Extract the records from the line containing "How do I perform: Toggle" through the line containing "coord(743,694)" and reproduce them word for word, leaving out the pictures.

• **Listing**:
========

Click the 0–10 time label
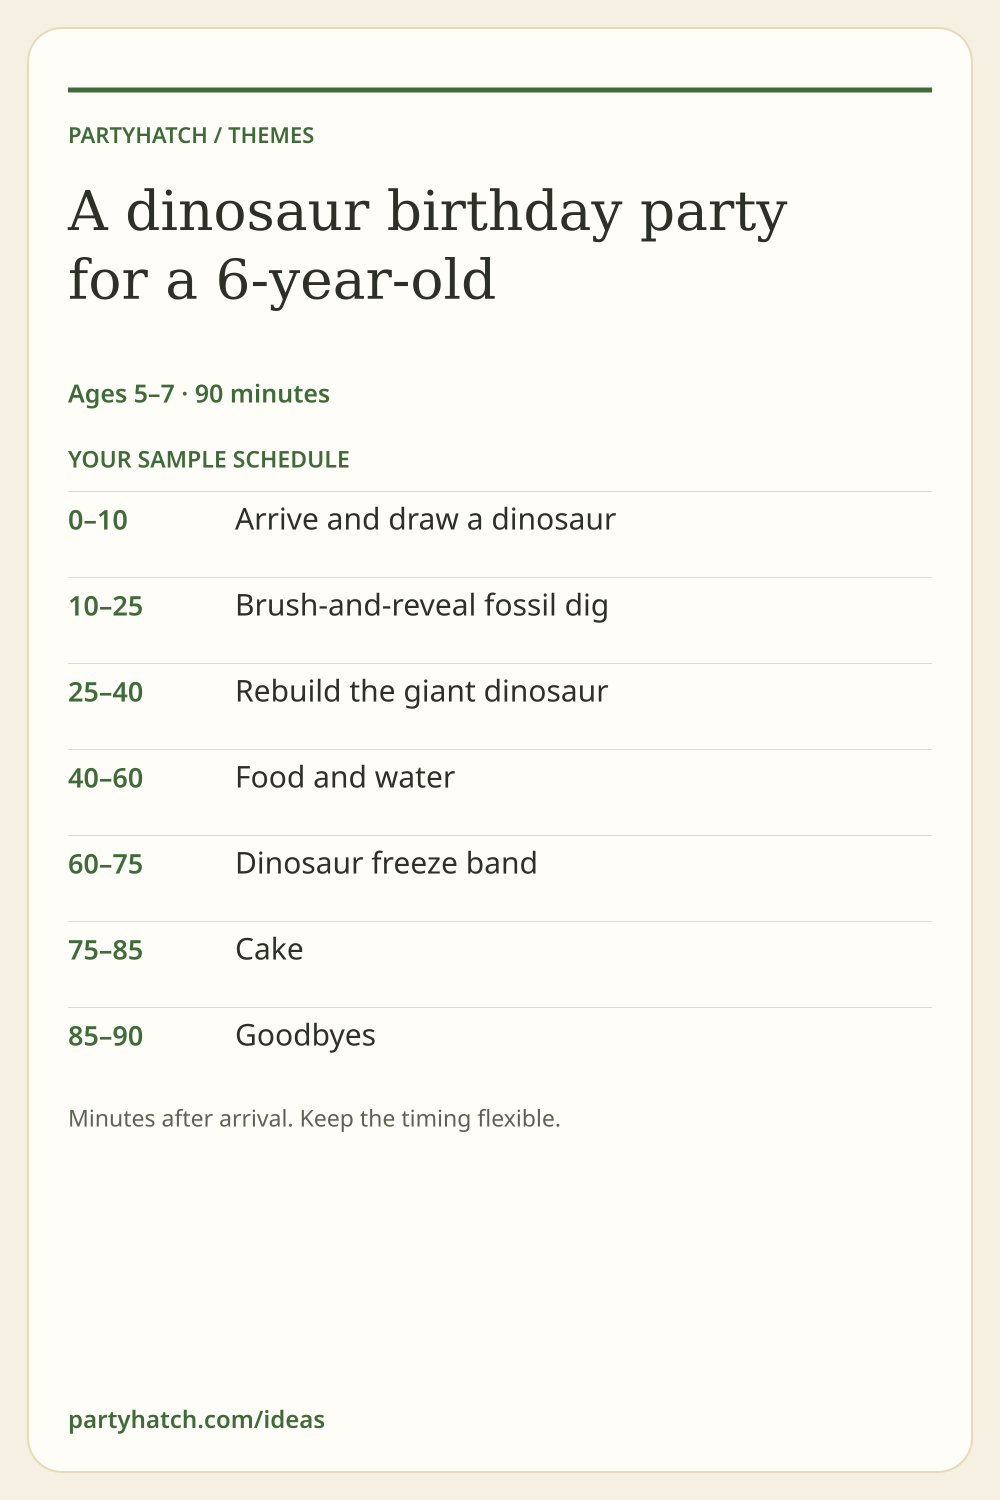The width and height of the screenshot is (1000, 1500). [98, 520]
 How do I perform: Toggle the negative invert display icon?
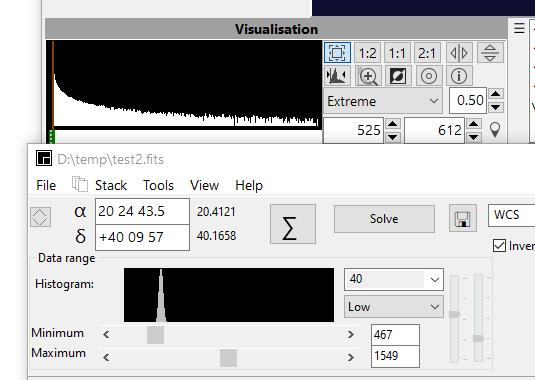[x=397, y=76]
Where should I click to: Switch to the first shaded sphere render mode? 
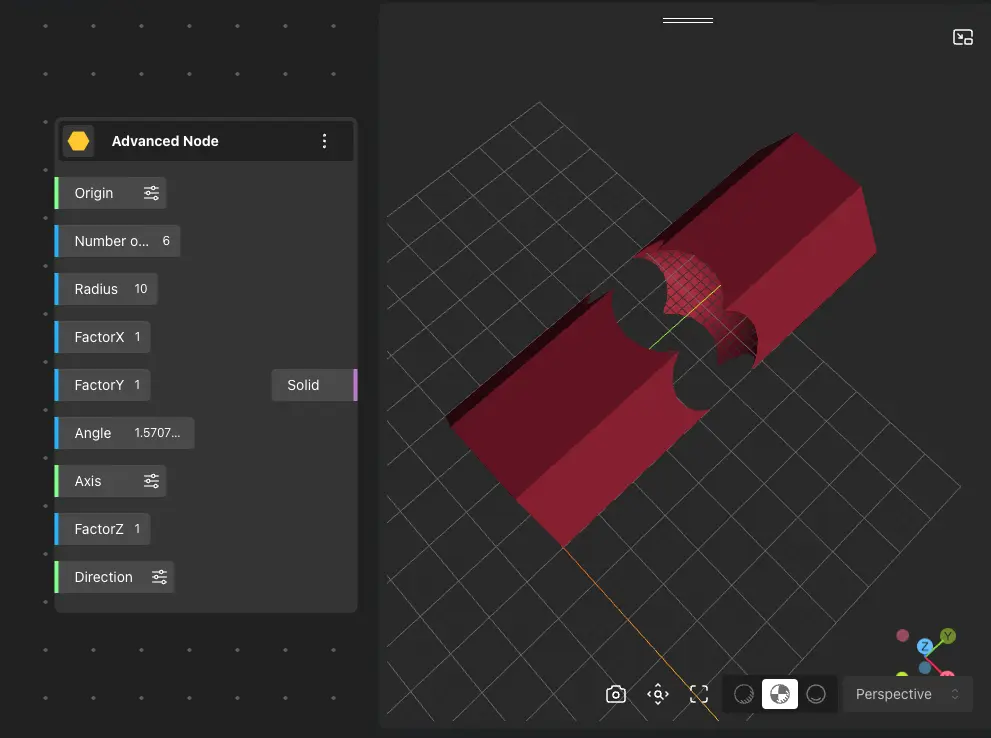coord(743,694)
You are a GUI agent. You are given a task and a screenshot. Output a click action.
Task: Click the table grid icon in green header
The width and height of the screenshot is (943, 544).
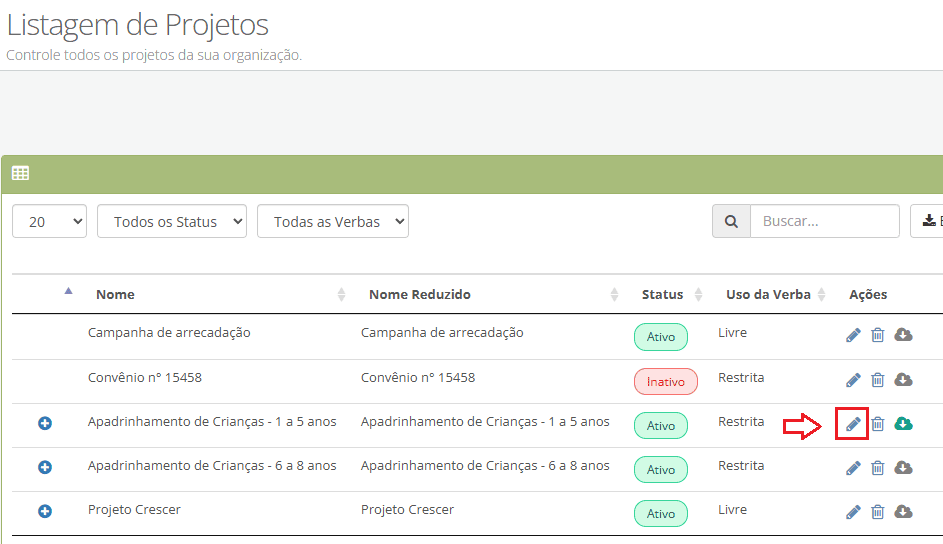[20, 173]

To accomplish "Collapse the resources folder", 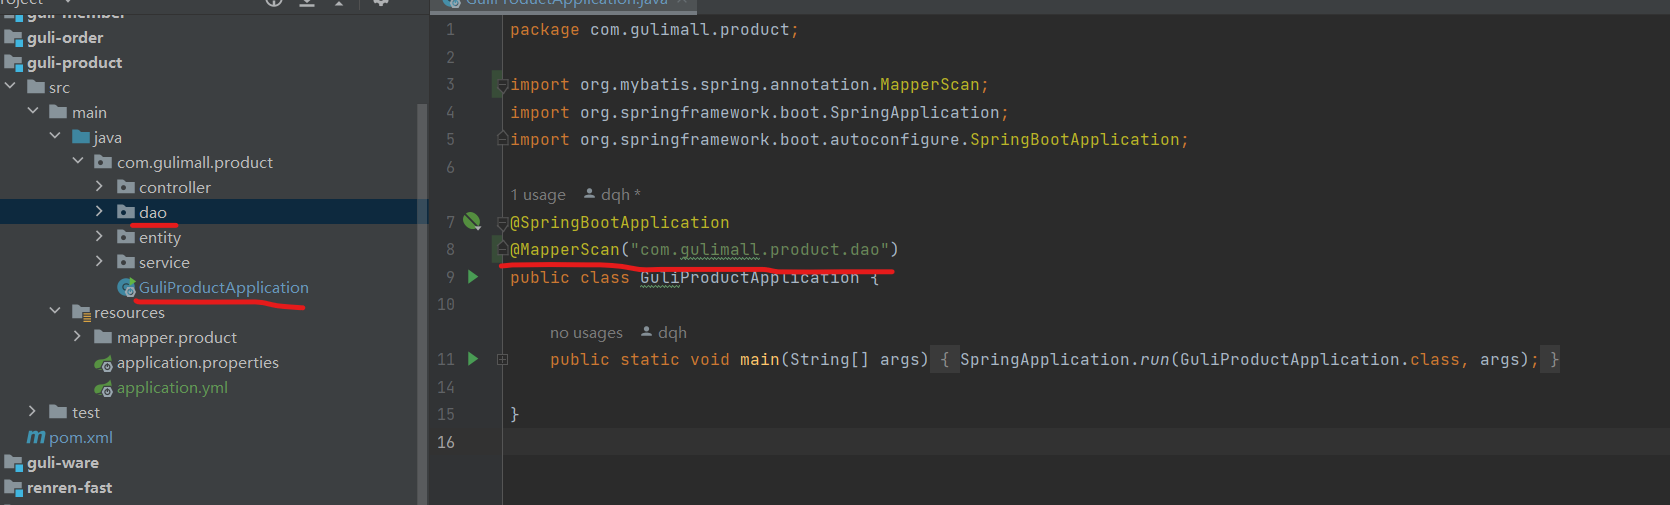I will 55,312.
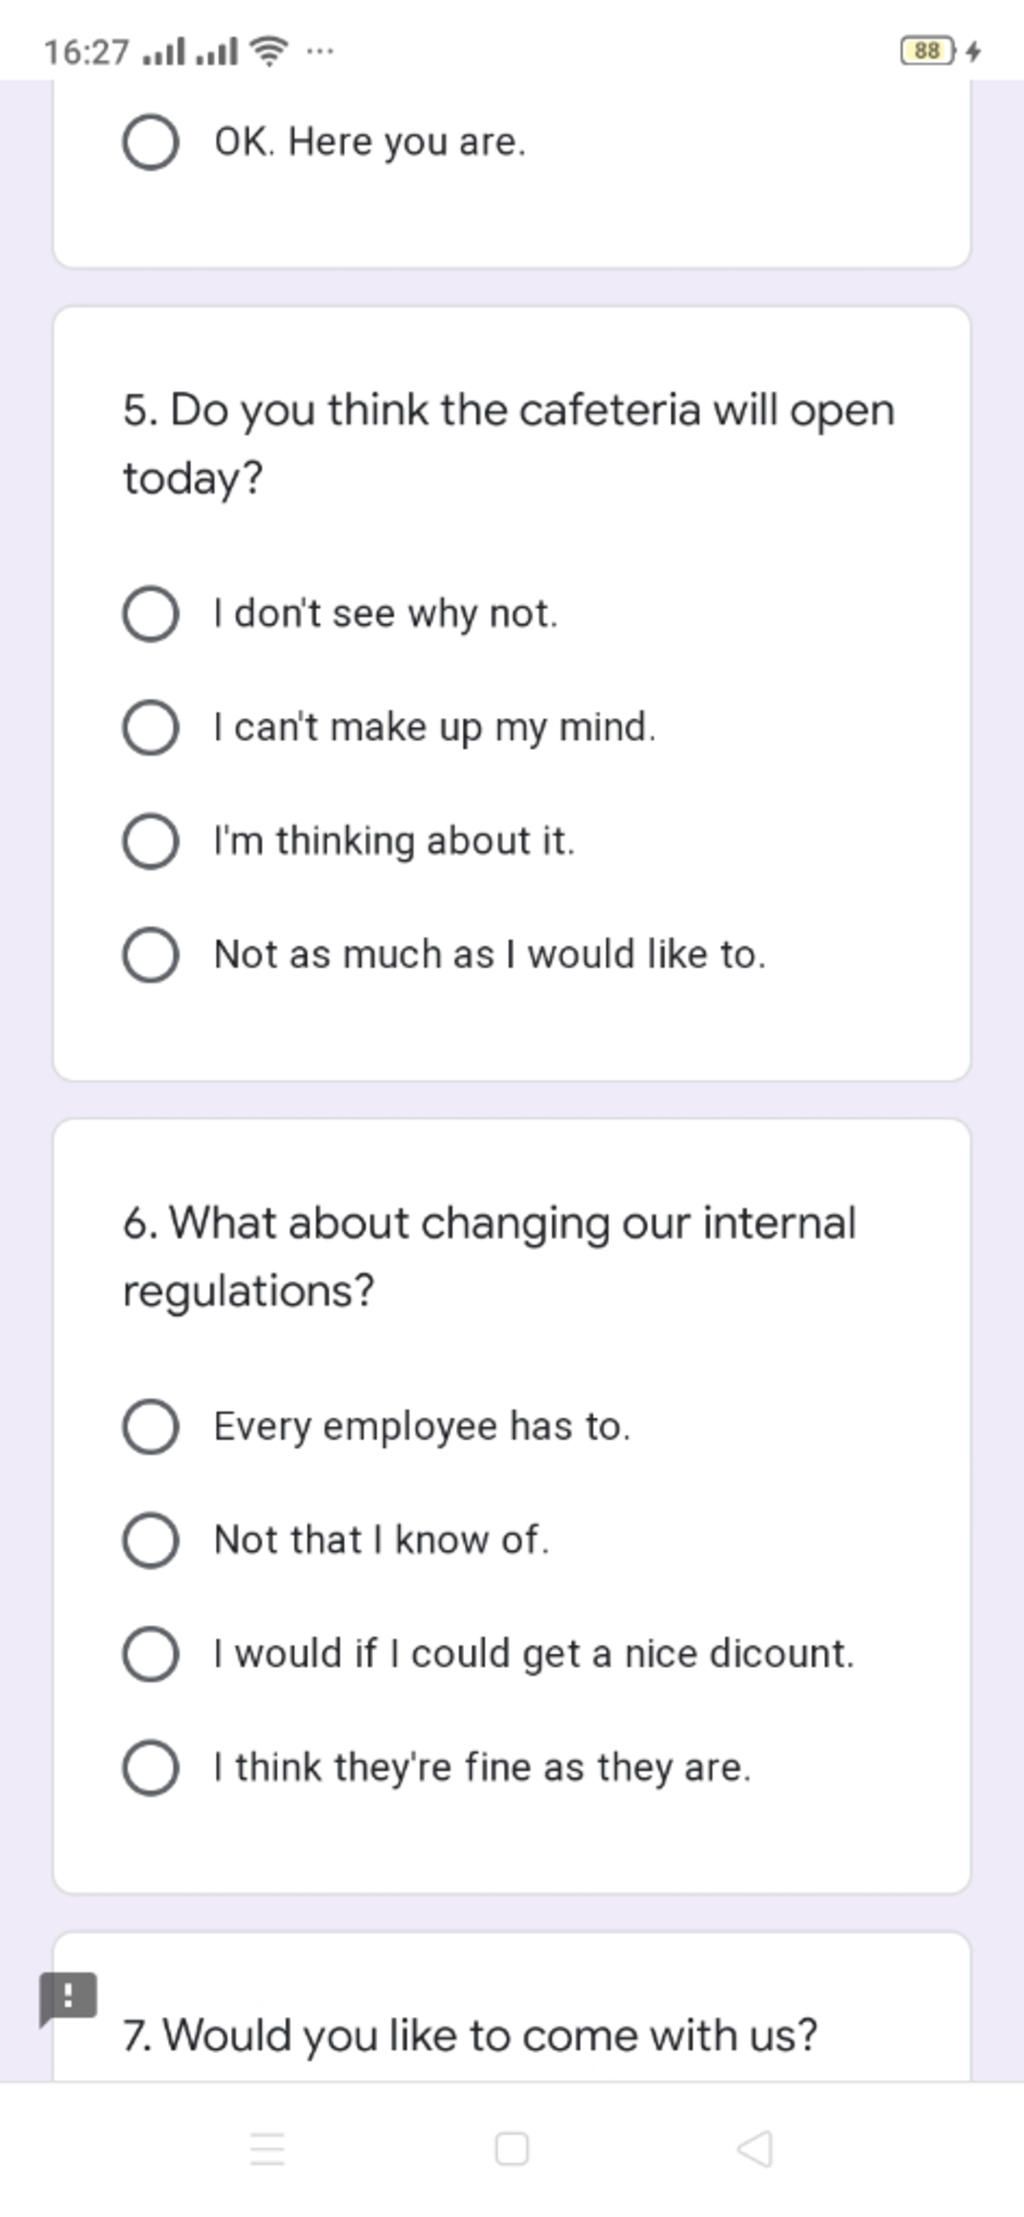Select "I think they're fine as they are."
Screen dimensions: 1024x2217
coord(151,1768)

========

• **Right answer**:
 How do I perform: Toggle the negative invert display icon?
[x=397, y=76]
Where should I click to: Switch to the first shaded sphere render mode? 
coord(743,694)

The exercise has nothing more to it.